- [SELECTED TEXT]:
** Start **

What made the psalmodikon so easy to play was a system of tablature called siffernoter (numerical notation, cf. sifferskrift in Norwegian and by American psalmodikon players). It used numbers to represent the degrees of the scale – 1 for do, 2 for re, 3 for mi and so on – corresponding to frets on the instrument. [6] You didn’t have to read music to play sifferskrift tab.
The psalmodikons looked a little different in Norway and Sweden. (They're spelled differently, too -- thanks to a 20th-century spelling reform, the modern Norwegian spelling, salmodikon, is phonetic.) On Lars Roverud’s Norwegian instruments, the frets were numbered to correspond to a C major scale and removable “transposition sticks” marked off the appropriate numbers for other scales. In Sweden, pastor Johann Dillner didn’t bother with the transcription sticks. Instead, he designed a psalmodikon with chromatic frets marked off with lighter or darker wood in a diatonic pattern (i.e. that of a C major scale), reminiscent of the white and black keys of a piano, or the frets on a Swedish hummel -- and an American dulcimer. To play in other keys, the Swedes simply retuned the single melody string.

** End **

- [SET EXERCISE]: Quote the passage on the psalmodikon word for word, starting at "What made the" and ending at "play sifferskrift tab.". Rely solely on the passage on the psalmodikon.

- [Extracted listing]:

** Start **

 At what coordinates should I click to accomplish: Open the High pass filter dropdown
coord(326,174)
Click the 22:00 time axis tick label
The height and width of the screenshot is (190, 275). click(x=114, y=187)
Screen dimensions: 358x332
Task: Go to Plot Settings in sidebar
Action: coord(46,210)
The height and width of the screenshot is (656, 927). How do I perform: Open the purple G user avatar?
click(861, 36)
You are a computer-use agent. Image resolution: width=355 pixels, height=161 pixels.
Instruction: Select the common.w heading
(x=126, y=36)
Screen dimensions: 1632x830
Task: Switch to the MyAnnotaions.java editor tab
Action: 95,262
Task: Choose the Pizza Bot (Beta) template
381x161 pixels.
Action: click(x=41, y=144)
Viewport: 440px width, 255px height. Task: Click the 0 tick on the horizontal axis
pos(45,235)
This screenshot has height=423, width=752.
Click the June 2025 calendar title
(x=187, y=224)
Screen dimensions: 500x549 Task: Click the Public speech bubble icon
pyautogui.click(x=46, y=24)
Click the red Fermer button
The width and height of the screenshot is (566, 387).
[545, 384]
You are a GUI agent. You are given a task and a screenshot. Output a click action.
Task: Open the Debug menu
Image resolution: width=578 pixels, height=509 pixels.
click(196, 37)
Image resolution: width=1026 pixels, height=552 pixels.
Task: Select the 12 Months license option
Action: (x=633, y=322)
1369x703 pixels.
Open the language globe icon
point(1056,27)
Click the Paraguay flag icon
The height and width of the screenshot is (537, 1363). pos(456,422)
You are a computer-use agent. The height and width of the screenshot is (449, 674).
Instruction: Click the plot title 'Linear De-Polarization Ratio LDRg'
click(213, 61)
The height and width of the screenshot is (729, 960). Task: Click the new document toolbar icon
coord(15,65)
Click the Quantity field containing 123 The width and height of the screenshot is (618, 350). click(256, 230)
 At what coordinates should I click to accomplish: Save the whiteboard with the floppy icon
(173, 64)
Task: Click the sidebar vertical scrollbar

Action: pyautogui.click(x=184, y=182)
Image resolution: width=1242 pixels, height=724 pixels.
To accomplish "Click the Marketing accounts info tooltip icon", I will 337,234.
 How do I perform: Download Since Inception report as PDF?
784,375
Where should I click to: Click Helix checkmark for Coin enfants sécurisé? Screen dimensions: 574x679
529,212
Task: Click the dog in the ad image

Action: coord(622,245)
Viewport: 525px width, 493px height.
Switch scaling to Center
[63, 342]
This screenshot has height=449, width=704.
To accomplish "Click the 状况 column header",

** End **

- [RESPONSE BELOW]:
What made the psalmodikon so easy to play was a system of tablature called siffernoter (numerical notation, cf. sifferskrift in Norwegian and by American psalmodikon players). It used numbers to represent the degrees of the scale – 1 for do, 2 for re, 3 for mi and so on – corresponding to frets on the instrument. [6] You didn’t have to read music to play sifferskrift tab.